(To be done) Return the data unchanged, starting from its first line and stopping after the line that contains "click(x=651, y=47)".
## START Materials provided
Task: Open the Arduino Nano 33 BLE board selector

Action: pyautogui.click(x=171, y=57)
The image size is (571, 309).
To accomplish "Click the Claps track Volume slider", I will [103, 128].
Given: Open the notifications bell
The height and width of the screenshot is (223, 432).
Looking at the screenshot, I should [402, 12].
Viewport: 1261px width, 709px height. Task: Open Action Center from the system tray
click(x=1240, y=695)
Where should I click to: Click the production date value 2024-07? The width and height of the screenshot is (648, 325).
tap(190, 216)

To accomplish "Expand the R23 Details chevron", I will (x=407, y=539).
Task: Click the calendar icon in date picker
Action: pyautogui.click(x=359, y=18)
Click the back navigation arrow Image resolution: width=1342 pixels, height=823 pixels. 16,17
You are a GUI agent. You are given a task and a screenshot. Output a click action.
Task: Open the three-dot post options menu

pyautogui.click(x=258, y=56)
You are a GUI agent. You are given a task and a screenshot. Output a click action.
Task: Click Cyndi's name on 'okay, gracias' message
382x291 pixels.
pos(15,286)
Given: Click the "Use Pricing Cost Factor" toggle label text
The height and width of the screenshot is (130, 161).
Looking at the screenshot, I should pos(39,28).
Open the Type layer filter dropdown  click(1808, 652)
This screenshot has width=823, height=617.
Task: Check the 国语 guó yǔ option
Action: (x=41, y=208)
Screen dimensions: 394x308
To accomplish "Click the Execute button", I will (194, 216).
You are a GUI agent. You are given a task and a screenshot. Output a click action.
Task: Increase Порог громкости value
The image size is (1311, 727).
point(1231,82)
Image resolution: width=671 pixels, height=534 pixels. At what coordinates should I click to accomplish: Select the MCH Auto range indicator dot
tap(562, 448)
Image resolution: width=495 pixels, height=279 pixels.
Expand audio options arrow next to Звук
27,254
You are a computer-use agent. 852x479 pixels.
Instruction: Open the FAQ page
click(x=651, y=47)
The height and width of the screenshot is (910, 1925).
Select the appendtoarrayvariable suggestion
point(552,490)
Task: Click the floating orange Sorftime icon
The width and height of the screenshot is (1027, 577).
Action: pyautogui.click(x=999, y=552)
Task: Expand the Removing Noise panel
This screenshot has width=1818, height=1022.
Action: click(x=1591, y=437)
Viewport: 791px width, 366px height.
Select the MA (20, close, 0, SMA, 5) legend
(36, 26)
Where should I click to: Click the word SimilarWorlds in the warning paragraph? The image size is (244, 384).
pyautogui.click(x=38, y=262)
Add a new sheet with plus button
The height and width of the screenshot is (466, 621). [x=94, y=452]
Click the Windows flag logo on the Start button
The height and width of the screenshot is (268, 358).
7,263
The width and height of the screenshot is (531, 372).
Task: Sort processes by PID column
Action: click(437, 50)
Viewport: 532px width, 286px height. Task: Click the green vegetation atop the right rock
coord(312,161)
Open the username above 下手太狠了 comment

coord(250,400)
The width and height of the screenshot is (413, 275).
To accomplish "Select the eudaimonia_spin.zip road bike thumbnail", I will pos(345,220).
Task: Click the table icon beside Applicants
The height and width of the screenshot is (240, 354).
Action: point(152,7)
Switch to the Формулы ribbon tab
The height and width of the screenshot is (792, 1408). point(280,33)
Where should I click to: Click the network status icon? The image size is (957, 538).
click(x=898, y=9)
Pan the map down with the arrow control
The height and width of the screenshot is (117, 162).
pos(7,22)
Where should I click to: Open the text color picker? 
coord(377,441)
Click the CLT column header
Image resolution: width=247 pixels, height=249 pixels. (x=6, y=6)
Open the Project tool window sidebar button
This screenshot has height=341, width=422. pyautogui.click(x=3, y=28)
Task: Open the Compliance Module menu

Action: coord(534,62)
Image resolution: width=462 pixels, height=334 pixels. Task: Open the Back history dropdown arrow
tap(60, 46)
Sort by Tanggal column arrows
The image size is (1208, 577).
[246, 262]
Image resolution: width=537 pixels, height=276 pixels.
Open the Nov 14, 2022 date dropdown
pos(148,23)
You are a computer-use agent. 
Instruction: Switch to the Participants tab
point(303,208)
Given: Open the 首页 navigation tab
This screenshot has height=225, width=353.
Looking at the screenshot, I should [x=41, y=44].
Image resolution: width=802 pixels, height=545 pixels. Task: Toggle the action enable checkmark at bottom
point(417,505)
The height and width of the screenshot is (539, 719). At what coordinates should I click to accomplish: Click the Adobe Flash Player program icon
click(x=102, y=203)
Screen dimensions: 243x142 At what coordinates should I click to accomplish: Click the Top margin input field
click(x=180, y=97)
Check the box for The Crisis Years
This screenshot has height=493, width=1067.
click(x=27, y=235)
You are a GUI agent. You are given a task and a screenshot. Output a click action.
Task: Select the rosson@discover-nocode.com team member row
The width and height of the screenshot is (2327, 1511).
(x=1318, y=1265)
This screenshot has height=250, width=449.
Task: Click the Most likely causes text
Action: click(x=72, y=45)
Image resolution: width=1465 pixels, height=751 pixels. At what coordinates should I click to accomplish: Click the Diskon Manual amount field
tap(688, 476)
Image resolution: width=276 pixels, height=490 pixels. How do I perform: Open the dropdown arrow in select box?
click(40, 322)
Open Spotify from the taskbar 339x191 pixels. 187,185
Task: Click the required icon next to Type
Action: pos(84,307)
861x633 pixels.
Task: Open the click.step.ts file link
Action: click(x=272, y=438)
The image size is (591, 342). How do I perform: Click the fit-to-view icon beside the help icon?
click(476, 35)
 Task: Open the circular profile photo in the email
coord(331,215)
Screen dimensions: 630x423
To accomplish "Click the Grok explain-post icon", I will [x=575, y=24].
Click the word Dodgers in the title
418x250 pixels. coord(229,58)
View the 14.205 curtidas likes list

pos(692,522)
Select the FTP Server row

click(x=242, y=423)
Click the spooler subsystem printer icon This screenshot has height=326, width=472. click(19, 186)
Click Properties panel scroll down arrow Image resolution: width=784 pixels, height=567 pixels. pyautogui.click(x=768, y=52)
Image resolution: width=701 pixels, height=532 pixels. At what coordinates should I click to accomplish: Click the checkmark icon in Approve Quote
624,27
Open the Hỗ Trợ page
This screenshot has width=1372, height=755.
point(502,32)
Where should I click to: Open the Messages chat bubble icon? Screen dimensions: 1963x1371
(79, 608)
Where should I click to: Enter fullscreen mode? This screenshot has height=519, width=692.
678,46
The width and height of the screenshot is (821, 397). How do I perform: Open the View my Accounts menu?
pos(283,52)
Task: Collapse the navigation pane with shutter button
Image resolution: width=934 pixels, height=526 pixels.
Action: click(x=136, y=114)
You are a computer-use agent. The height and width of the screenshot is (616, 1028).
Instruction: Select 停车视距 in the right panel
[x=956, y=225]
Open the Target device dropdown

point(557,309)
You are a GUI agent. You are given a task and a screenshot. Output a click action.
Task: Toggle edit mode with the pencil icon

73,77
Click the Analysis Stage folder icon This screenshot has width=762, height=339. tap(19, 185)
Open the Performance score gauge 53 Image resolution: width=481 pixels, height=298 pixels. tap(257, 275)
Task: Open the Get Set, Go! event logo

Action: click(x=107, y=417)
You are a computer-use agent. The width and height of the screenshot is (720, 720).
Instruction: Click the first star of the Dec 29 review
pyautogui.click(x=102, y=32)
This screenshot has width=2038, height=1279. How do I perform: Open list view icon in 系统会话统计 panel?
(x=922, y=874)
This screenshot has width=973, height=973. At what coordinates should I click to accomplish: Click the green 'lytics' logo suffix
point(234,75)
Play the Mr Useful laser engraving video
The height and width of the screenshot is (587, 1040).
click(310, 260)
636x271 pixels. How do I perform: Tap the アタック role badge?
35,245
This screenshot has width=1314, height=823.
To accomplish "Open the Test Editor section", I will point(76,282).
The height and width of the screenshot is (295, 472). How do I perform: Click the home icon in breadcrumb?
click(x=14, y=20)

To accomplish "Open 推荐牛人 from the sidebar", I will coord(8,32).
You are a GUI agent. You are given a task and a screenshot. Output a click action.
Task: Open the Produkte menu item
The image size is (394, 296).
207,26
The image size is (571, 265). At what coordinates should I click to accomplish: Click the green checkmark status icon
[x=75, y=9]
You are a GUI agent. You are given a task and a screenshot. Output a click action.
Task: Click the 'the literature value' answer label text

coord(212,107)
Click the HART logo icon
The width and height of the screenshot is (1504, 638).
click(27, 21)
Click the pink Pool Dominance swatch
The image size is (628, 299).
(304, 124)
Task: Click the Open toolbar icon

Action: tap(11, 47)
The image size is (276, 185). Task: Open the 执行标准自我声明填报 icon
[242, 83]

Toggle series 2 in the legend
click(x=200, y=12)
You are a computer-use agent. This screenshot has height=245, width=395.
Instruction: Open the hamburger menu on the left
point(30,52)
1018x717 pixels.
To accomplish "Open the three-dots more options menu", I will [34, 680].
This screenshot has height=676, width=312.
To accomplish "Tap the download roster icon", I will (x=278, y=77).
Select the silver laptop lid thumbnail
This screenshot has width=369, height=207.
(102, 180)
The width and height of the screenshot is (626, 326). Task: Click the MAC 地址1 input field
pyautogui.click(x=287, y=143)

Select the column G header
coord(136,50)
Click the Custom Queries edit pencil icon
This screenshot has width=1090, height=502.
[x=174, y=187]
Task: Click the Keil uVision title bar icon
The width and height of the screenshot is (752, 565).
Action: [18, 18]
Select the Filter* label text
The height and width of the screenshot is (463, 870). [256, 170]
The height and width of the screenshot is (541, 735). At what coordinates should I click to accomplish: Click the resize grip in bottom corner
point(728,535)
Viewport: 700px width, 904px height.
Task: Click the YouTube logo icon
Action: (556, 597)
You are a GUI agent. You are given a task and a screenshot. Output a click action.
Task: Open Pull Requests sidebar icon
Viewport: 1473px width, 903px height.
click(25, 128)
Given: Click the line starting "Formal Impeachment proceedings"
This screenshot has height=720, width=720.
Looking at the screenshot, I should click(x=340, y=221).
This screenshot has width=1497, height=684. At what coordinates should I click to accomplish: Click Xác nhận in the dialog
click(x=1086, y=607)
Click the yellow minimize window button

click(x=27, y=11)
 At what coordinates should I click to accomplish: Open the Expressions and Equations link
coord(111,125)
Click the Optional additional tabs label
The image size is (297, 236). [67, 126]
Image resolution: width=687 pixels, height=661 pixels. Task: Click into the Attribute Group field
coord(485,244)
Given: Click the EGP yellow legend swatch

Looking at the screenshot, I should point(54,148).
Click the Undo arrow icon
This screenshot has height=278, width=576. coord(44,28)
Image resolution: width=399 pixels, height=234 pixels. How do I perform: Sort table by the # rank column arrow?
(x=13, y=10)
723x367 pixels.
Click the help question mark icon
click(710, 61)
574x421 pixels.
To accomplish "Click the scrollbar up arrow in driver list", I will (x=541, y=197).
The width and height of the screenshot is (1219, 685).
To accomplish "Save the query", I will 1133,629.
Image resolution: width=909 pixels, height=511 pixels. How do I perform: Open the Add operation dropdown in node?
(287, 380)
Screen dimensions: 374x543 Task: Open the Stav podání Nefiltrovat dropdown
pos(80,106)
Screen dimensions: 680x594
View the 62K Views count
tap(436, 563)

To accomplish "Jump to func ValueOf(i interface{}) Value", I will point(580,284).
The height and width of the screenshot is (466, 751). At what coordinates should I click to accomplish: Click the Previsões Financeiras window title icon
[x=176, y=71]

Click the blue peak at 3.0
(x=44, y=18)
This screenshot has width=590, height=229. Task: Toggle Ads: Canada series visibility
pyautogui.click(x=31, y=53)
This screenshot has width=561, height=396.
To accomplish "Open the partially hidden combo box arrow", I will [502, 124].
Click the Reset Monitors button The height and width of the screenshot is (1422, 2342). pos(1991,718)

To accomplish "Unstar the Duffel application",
## END Materials provided
(Solution to the exercise)
Task: Open the Arduino Nano 33 BLE board selector

Action: pyautogui.click(x=171, y=57)
The image size is (571, 309).
To accomplish "Click the Claps track Volume slider", I will [103, 128].
Given: Open the notifications bell
The height and width of the screenshot is (223, 432).
Looking at the screenshot, I should [402, 12].
Viewport: 1261px width, 709px height. Task: Open Action Center from the system tray
click(x=1240, y=695)
Where should I click to: Click the production date value 2024-07? The width and height of the screenshot is (648, 325).
tap(190, 216)

To accomplish "Expand the R23 Details chevron", I will (x=407, y=539).
Task: Click the calendar icon in date picker
Action: pyautogui.click(x=359, y=18)
Click the back navigation arrow Image resolution: width=1342 pixels, height=823 pixels. 16,17
You are a GUI agent. You are given a task and a screenshot. Output a click action.
Task: Open the three-dot post options menu

pyautogui.click(x=258, y=56)
You are a GUI agent. You are given a task and a screenshot. Output a click action.
Task: Click Cyndi's name on 'okay, gracias' message
382x291 pixels.
pos(15,286)
Given: Click the "Use Pricing Cost Factor" toggle label text
The height and width of the screenshot is (130, 161).
Looking at the screenshot, I should pos(39,28).
Open the Type layer filter dropdown  click(1808, 652)
This screenshot has width=823, height=617.
Task: Check the 国语 guó yǔ option
Action: (x=41, y=208)
Screen dimensions: 394x308
To accomplish "Click the Execute button", I will (194, 216).
You are a GUI agent. You are given a task and a screenshot. Output a click action.
Task: Increase Порог громкости value
The image size is (1311, 727).
point(1231,82)
Image resolution: width=671 pixels, height=534 pixels. At what coordinates should I click to accomplish: Select the MCH Auto range indicator dot
tap(562, 448)
Image resolution: width=495 pixels, height=279 pixels.
Expand audio options arrow next to Звук
27,254
You are a computer-use agent. 852x479 pixels.
Instruction: Open the FAQ page
click(x=651, y=47)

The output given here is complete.